Reese’s antics generated the predictably vile responses. Barstool’s Dave Portnoy called Reese a “classless piece of sh-t,” while Keith Olbermann called her a “f-cking idiot.”
What such commentators failed to heed—or just ignored—was Clark’s own reputation as a trash-talker. During Iowa’s game against South Carolina on Friday night, for example, Clark waved off a South Carolina player during one possession, basically daring her to shoot the basketball.
So there was some context behind Reese’s actions.

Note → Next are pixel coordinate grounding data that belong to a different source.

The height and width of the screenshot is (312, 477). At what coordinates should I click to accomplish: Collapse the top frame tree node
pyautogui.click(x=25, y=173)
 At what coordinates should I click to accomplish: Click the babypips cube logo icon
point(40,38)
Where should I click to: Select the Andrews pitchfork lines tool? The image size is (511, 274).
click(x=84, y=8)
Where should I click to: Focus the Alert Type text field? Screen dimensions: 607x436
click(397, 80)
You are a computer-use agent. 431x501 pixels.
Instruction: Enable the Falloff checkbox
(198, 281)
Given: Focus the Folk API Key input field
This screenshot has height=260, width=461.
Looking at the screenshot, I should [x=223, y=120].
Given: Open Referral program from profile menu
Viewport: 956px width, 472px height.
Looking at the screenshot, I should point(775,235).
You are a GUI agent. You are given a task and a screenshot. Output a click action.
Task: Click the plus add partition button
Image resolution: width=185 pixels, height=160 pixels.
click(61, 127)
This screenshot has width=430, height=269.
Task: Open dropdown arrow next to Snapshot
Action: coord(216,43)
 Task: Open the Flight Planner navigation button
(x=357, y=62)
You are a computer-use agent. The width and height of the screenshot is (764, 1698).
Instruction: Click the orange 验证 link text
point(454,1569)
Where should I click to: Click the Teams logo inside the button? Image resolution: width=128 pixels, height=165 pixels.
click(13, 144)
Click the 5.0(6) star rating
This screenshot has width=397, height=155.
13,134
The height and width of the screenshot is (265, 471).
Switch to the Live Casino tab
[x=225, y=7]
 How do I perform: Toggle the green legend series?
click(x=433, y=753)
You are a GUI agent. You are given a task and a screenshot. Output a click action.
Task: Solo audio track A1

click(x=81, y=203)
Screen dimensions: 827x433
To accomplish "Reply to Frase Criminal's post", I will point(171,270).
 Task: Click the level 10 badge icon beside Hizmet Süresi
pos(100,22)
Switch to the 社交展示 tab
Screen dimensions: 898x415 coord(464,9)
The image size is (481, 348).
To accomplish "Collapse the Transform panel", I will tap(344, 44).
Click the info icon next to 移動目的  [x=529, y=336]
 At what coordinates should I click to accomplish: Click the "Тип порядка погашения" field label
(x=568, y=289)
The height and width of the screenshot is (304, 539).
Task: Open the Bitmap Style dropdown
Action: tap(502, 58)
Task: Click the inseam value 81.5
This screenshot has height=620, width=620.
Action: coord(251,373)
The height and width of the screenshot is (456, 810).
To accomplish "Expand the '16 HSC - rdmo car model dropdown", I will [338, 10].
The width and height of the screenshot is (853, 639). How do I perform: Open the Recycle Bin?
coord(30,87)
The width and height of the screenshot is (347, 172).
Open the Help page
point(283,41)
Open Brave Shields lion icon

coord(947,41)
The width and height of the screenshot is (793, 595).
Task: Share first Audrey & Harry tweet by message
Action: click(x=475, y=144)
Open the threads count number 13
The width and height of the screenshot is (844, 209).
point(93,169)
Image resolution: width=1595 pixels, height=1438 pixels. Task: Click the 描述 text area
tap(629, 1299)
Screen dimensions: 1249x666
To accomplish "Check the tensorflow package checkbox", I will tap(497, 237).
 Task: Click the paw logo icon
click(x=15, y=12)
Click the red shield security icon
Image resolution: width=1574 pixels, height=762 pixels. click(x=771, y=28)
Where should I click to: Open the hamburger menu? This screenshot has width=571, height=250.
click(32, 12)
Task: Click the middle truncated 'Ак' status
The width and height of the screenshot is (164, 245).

Olbermann, for one, apologized on Twitter Monday morning for not being informed about the backstory, and then proceeded to call out both Clark and Reese. “Women’s hoops has now achieved parity with the men: its stars can be classless winners who are willing to overshadow their team’s victories.”
The racial dynamics here were lost on no one, especially Reese. When Clark, who was white, waved off a South Carolina shooter, her dismissal of another player’s ability seemed to be celebrated. But when Reese, who is Black, went at Clark, she was derided white male commentators.
Reese defended herself on Sunday. “I don’t fit the narrative,” she said in her postgame press conference. “I don’t fit in a box that y’all want me to be in. I’m too hood. I’m too ghetto. Y’all told me that all year. But when other people do it, y’all say nothing. So this was for the girls that look like me, that’s going to speak up on what they believe in. It’s unapologetically you. That’s what I did it for tonight. It was bigger than me tonight. It was bigger than me. Twitter is going to go on a rage every time, and I’m happy. I feel like I’ve helped grow women’s basketball this year.”
Reese, who was named Most Outstanding Player of the women’s tournament, reveled in her newfound notoriety. She retweeted a LeBron James endorsement.
“and no I’M NOT KEEPING IT CUTE,” she wrote on Twitter. “I LOVE BEING A BLACK QUEEN.”
For her part, Clark didn’t seem too bothered by Reese’s actions, saying after the game she had “no idea” Reese was taunting her. “All you can do is hold your head high, be proud of what you did, and all the credit in the world to LSU,” Clark said. “They were tremendous, they deserve it.”
Reese and Clark are clever enough to know that rivalries drive interest. That audiences are still debating this a day later is only a boon to the women’s game, which was already having a moment. Average viewership on ESPN for the national semifinals on Friday night was 4.5 million, up a remarkable 66% from a year ago. The 2023 NCAA women’s basketball tournament set an all-time attendance record with 357,542 fans. The previous record was 334,587, set in 2003.
Reese, a sophomore, and Clark, a junior, will both be back playing college ball next season. If TV execs and administrators at LSU and Iowa aren’t yet planning a rematch … what’s taking so long?
By the way, UConn and San Diego St. play tonight, at 9 p.m. in the NCAA men’s title game.